**About this exercise:** Take the records underneath and set them down exactly.

**Provided records:**
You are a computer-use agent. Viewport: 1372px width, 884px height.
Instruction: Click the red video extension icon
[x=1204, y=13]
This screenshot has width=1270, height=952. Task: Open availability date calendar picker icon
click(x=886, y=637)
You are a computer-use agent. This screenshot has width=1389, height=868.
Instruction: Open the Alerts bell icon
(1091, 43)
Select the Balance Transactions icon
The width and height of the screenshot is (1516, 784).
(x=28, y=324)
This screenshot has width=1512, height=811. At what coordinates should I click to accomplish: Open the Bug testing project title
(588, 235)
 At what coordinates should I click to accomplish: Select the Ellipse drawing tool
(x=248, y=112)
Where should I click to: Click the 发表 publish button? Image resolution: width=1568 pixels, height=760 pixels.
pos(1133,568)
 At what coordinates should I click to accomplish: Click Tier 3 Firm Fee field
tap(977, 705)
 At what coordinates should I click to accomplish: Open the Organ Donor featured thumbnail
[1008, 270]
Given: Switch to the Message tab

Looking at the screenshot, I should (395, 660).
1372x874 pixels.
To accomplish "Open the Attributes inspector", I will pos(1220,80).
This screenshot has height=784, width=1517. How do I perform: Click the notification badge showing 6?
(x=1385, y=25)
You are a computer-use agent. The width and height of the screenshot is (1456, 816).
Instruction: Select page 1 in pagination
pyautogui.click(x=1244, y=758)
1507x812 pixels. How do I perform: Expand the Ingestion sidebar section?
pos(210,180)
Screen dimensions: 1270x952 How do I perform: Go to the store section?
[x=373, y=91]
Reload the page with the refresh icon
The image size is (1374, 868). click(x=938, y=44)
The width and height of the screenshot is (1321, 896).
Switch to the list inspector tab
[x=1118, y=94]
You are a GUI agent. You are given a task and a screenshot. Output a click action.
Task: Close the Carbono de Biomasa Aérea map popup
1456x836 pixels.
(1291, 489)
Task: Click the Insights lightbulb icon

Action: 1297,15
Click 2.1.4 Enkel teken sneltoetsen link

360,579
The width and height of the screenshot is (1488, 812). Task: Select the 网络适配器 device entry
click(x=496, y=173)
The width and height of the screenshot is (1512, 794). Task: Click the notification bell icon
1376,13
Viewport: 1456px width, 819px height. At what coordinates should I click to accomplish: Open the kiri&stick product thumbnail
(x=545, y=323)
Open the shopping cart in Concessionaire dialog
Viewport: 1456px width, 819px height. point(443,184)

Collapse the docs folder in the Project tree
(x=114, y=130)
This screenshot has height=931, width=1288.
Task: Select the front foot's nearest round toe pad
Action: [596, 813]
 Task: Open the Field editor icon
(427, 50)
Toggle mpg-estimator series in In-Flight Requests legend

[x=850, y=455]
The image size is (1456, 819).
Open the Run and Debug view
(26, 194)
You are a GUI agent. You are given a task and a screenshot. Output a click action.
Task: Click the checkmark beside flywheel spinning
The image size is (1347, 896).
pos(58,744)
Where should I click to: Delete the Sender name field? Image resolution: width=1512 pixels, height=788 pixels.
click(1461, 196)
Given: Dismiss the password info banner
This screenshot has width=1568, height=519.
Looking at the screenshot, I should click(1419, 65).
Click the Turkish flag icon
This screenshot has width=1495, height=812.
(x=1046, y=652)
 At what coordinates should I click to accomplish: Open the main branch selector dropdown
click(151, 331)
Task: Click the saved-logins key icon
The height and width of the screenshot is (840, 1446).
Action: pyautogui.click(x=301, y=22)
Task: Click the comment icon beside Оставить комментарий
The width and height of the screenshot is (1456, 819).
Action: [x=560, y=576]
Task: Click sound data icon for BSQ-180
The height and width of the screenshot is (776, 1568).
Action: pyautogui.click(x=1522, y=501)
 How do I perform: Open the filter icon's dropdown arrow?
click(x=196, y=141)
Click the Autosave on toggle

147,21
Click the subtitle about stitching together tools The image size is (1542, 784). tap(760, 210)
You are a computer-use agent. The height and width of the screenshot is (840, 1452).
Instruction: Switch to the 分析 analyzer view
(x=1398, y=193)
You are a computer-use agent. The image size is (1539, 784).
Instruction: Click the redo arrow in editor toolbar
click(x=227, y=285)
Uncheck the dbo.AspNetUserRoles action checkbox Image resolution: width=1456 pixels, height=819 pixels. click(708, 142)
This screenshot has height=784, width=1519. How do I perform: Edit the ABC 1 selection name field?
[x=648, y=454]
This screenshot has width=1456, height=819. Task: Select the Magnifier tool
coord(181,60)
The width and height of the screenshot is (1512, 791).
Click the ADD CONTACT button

**Result of the exercise:**
You are a computer-use agent. Viewport: 1372px width, 884px height.
Instruction: Click the red video extension icon
[x=1204, y=13]
This screenshot has width=1270, height=952. Task: Open availability date calendar picker icon
click(x=886, y=637)
You are a computer-use agent. This screenshot has width=1389, height=868.
Instruction: Open the Alerts bell icon
(1091, 43)
Select the Balance Transactions icon
The width and height of the screenshot is (1516, 784).
(x=28, y=324)
This screenshot has width=1512, height=811. At what coordinates should I click to accomplish: Open the Bug testing project title
(588, 235)
 At what coordinates should I click to accomplish: Select the Ellipse drawing tool
(x=248, y=112)
Where should I click to: Click the 发表 publish button? Image resolution: width=1568 pixels, height=760 pixels.
pos(1133,568)
 At what coordinates should I click to accomplish: Click Tier 3 Firm Fee field
tap(977, 705)
 At what coordinates should I click to accomplish: Open the Organ Donor featured thumbnail
[1008, 270]
Given: Switch to the Message tab

Looking at the screenshot, I should (395, 660).
1372x874 pixels.
To accomplish "Open the Attributes inspector", I will pos(1220,80).
This screenshot has height=784, width=1517. How do I perform: Click the notification badge showing 6?
(x=1385, y=25)
You are a computer-use agent. The width and height of the screenshot is (1456, 816).
Instruction: Select page 1 in pagination
pyautogui.click(x=1244, y=758)
1507x812 pixels. How do I perform: Expand the Ingestion sidebar section?
pos(210,180)
Screen dimensions: 1270x952 How do I perform: Go to the store section?
[x=373, y=91]
Reload the page with the refresh icon
The image size is (1374, 868). click(x=938, y=44)
The width and height of the screenshot is (1321, 896).
Switch to the list inspector tab
[x=1118, y=94]
You are a GUI agent. You are given a task and a screenshot. Output a click action.
Task: Close the Carbono de Biomasa Aérea map popup
1456x836 pixels.
(1291, 489)
Task: Click the Insights lightbulb icon

Action: 1297,15
Click 2.1.4 Enkel teken sneltoetsen link

360,579
The width and height of the screenshot is (1488, 812). Task: Select the 网络适配器 device entry
click(x=496, y=173)
The width and height of the screenshot is (1512, 794). Task: Click the notification bell icon
1376,13
Viewport: 1456px width, 819px height. At what coordinates should I click to accomplish: Open the kiri&stick product thumbnail
(x=545, y=323)
Open the shopping cart in Concessionaire dialog
Viewport: 1456px width, 819px height. point(443,184)

Collapse the docs folder in the Project tree
(x=114, y=130)
This screenshot has height=931, width=1288.
Task: Select the front foot's nearest round toe pad
Action: [596, 813]
 Task: Open the Field editor icon
(427, 50)
Toggle mpg-estimator series in In-Flight Requests legend

[x=850, y=455]
The image size is (1456, 819).
Open the Run and Debug view
(26, 194)
You are a GUI agent. You are given a task and a screenshot. Output a click action.
Task: Click the checkmark beside flywheel spinning
The image size is (1347, 896).
pos(58,744)
Where should I click to: Delete the Sender name field? Image resolution: width=1512 pixels, height=788 pixels.
click(1461, 196)
Given: Dismiss the password info banner
This screenshot has width=1568, height=519.
Looking at the screenshot, I should click(1419, 65).
Click the Turkish flag icon
This screenshot has width=1495, height=812.
(x=1046, y=652)
 At what coordinates should I click to accomplish: Open the main branch selector dropdown
click(151, 331)
Task: Click the saved-logins key icon
The height and width of the screenshot is (840, 1446).
Action: pyautogui.click(x=301, y=22)
Task: Click the comment icon beside Оставить комментарий
The width and height of the screenshot is (1456, 819).
Action: [x=560, y=576]
Task: Click sound data icon for BSQ-180
The height and width of the screenshot is (776, 1568).
Action: pyautogui.click(x=1522, y=501)
 How do I perform: Open the filter icon's dropdown arrow?
click(x=196, y=141)
Click the Autosave on toggle

147,21
Click the subtitle about stitching together tools The image size is (1542, 784). tap(760, 210)
You are a computer-use agent. The height and width of the screenshot is (840, 1452).
Instruction: Switch to the 分析 analyzer view
(x=1398, y=193)
You are a computer-use agent. The image size is (1539, 784).
Instruction: Click the redo arrow in editor toolbar
click(x=227, y=285)
Uncheck the dbo.AspNetUserRoles action checkbox Image resolution: width=1456 pixels, height=819 pixels. click(708, 142)
This screenshot has height=784, width=1519. How do I perform: Edit the ABC 1 selection name field?
[x=648, y=454]
This screenshot has width=1456, height=819. Task: Select the Magnifier tool
coord(181,60)
The width and height of the screenshot is (1512, 791).
Click the ADD CONTACT button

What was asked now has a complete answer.